Working data:

——

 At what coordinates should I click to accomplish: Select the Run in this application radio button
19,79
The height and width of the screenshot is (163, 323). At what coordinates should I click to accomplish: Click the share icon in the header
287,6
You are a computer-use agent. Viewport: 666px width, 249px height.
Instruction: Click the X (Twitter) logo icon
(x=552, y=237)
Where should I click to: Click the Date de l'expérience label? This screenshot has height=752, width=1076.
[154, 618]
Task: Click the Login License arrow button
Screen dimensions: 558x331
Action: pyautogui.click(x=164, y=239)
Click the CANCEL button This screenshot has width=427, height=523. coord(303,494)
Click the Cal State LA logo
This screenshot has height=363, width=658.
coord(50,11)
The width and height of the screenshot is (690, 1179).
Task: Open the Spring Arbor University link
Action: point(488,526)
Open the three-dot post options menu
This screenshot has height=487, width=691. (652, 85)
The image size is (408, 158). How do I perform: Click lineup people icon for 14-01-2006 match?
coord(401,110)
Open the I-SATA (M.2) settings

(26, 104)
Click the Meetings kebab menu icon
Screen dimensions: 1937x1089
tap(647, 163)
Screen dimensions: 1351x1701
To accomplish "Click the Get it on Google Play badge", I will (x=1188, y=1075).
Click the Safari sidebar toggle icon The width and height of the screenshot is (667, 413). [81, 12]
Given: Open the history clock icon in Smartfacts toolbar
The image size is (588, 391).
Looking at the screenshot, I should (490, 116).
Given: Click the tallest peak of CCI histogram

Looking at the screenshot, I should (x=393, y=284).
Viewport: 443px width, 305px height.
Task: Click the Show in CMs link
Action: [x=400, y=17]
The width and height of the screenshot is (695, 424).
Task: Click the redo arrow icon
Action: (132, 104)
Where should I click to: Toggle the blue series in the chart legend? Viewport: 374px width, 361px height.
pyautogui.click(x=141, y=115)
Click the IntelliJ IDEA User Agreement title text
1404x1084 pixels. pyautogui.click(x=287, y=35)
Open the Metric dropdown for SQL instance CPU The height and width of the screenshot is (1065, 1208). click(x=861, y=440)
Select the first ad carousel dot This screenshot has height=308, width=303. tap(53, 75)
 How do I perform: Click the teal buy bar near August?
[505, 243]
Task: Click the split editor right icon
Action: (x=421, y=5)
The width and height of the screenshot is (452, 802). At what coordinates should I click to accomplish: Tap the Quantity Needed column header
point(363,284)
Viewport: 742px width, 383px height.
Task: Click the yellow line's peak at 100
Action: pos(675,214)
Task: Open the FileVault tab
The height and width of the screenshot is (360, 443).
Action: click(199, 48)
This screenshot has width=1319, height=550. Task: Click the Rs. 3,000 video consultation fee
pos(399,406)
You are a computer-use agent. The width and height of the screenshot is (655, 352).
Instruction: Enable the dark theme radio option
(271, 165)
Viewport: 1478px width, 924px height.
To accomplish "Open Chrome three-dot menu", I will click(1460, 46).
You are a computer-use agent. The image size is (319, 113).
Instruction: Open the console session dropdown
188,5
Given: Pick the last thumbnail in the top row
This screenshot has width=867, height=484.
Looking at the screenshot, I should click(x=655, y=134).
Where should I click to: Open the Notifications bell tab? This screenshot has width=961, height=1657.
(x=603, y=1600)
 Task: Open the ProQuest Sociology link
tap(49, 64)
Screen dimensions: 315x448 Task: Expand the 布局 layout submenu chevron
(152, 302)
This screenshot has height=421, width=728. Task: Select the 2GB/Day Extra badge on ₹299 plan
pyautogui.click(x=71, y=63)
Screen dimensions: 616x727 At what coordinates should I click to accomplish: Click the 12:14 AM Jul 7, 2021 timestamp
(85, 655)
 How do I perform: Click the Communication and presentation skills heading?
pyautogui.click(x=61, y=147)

——

Your instructions:
With the string "will" as the key, filter the data above and show the lines that match.

Expected answer:
To accomplish "Click the Get it on Google Play badge", I will (x=1188, y=1075).
To accomplish "Open Chrome three-dot menu", I will click(1460, 46).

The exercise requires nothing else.